#### [DATA TO PROCESS]

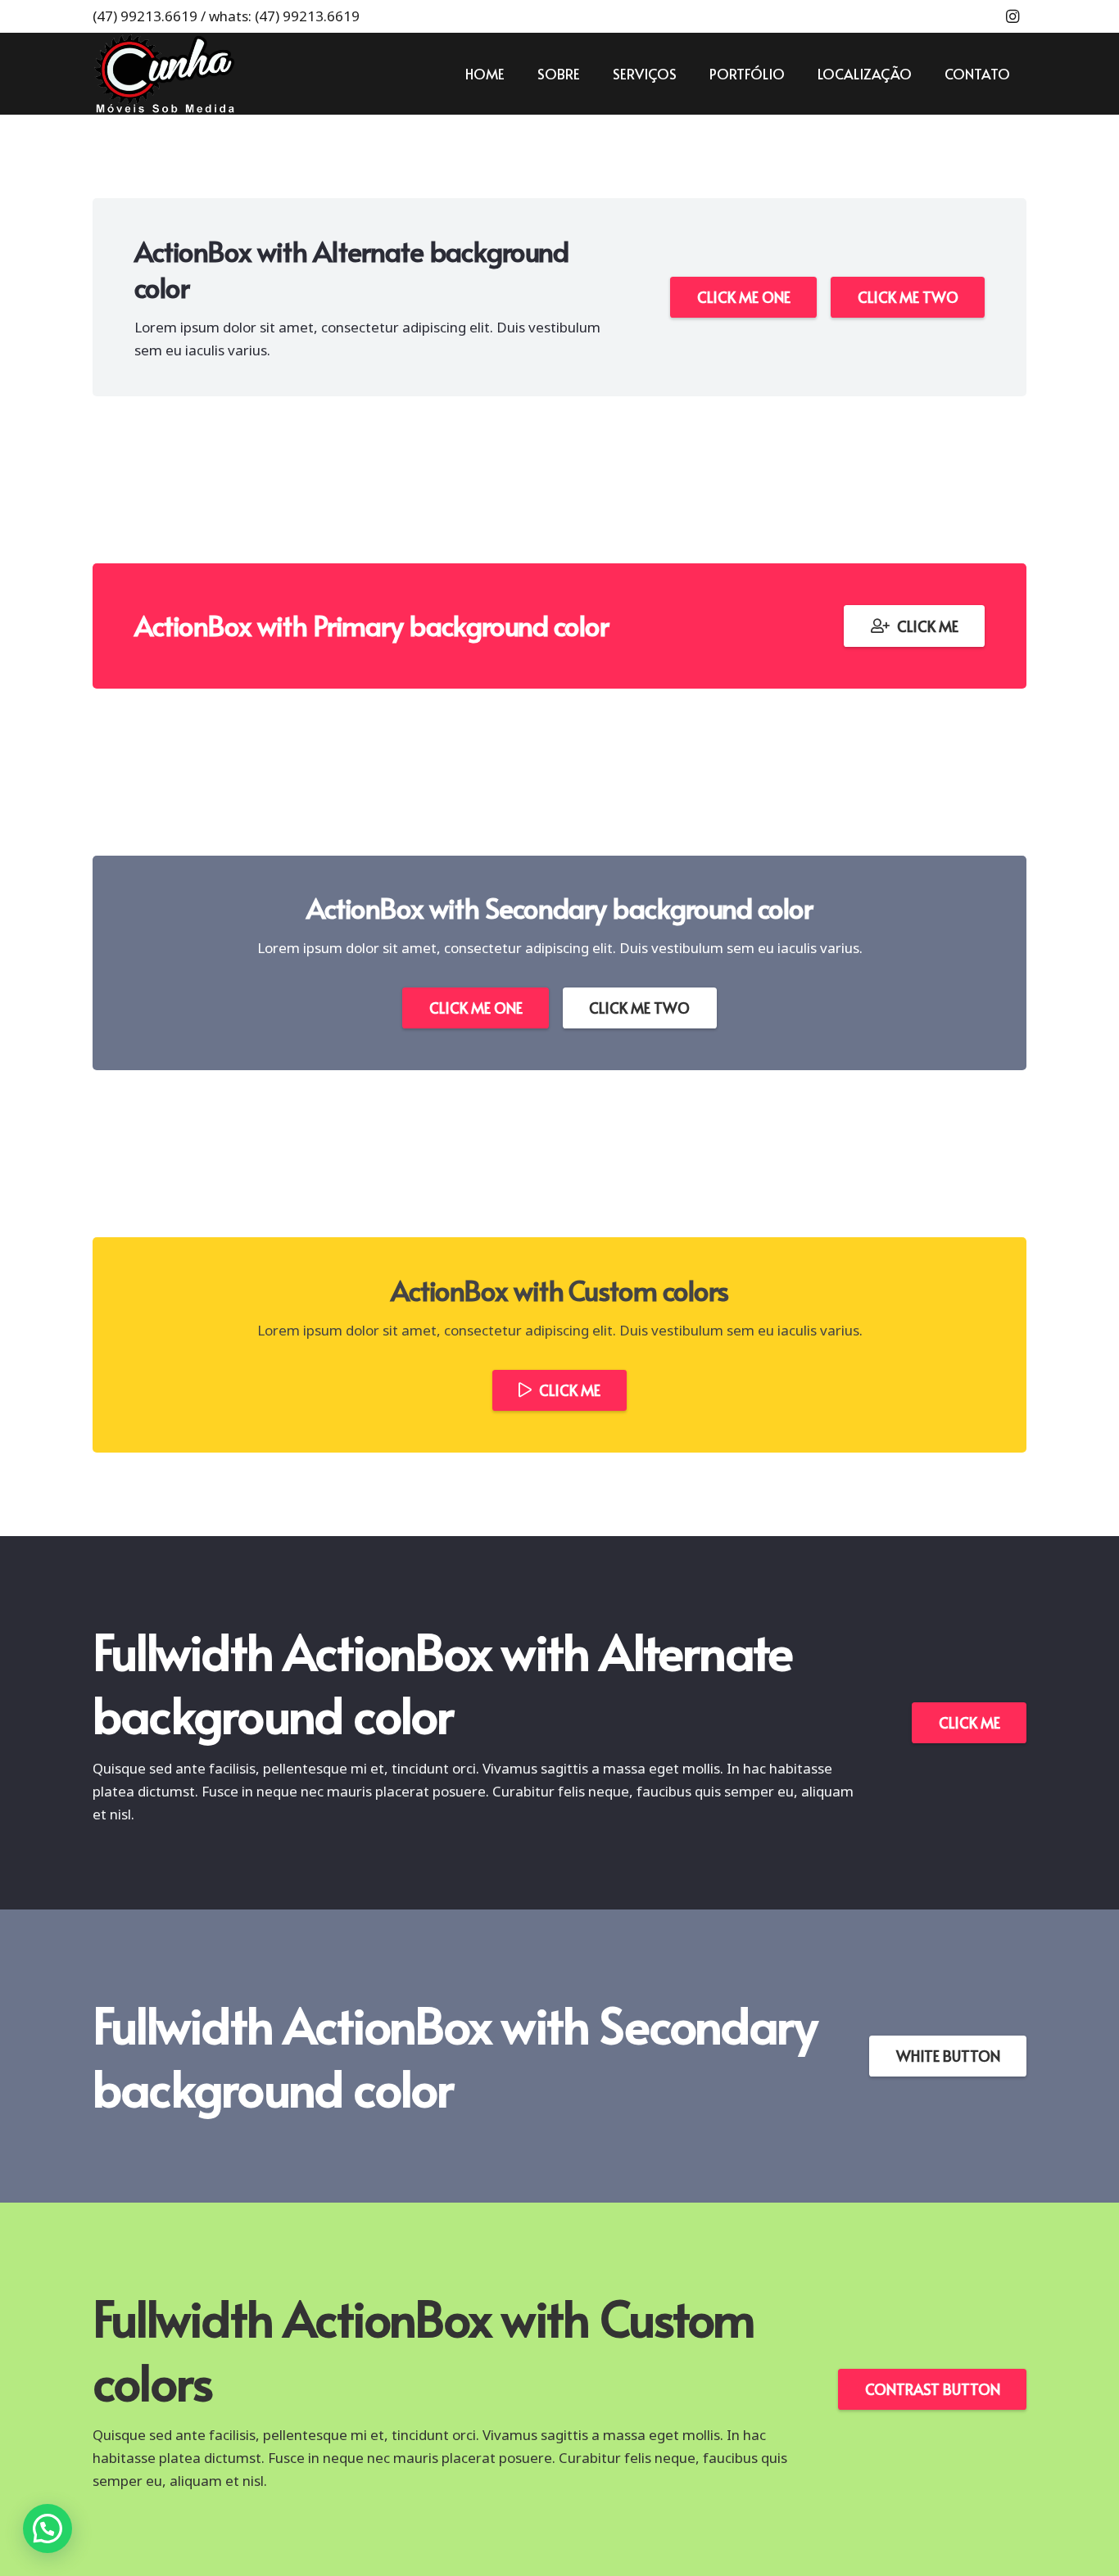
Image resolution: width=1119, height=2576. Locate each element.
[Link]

...

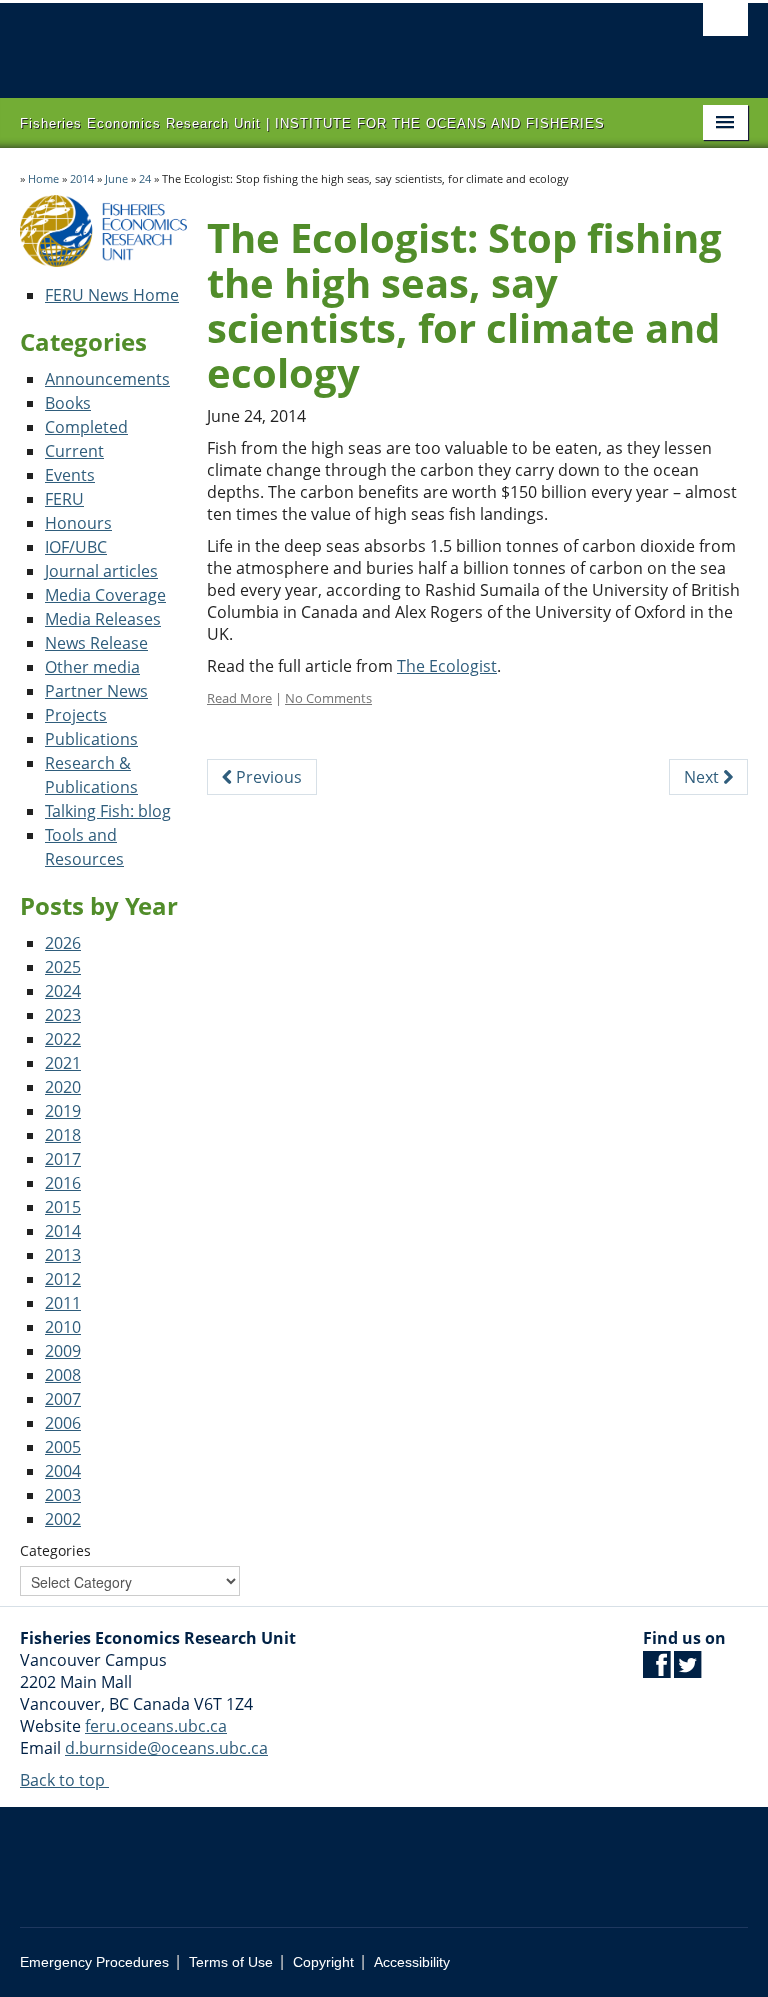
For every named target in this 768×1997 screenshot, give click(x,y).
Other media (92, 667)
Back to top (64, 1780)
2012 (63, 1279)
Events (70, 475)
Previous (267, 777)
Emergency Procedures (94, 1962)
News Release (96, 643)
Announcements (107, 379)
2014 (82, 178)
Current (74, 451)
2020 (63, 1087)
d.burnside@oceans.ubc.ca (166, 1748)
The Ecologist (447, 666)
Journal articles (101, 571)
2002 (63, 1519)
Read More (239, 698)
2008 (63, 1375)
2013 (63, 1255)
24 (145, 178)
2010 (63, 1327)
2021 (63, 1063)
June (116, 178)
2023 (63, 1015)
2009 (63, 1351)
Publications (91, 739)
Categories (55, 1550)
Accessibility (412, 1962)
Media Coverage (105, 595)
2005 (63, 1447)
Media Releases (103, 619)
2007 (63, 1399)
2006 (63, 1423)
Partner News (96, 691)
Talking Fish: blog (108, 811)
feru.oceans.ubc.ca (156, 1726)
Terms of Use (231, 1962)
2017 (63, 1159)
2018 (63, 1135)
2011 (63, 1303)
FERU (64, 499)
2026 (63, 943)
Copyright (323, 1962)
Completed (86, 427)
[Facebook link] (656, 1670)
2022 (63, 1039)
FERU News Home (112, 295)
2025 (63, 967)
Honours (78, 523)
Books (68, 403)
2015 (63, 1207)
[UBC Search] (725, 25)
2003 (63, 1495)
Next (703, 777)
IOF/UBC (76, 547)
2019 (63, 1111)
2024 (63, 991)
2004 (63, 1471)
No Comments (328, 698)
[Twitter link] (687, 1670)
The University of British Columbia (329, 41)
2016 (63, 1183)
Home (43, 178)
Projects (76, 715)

#### [DIRECTIONS]
Using the entries above, return exactly the lines from the line with "2026 (63, 943)" to the line with "Projects (76, 715)", counting both of those lines.

#### [EXERCISE OUTPUT]
2026 (63, 943)
Copyright (323, 1962)
Completed (86, 427)
[Facebook link] (656, 1670)
2022 (63, 1039)
FERU News Home (112, 295)
2025 (63, 967)
Honours (78, 523)
Books (68, 403)
2015 (63, 1207)
[UBC Search] (725, 25)
2003 (63, 1495)
Next (703, 777)
IOF/UBC (76, 547)
2019 (63, 1111)
2024 (63, 991)
2004 (63, 1471)
No Comments (328, 698)
[Twitter link] (687, 1670)
The University of British Columbia (329, 41)
2016 (63, 1183)
Home (43, 178)
Projects (76, 715)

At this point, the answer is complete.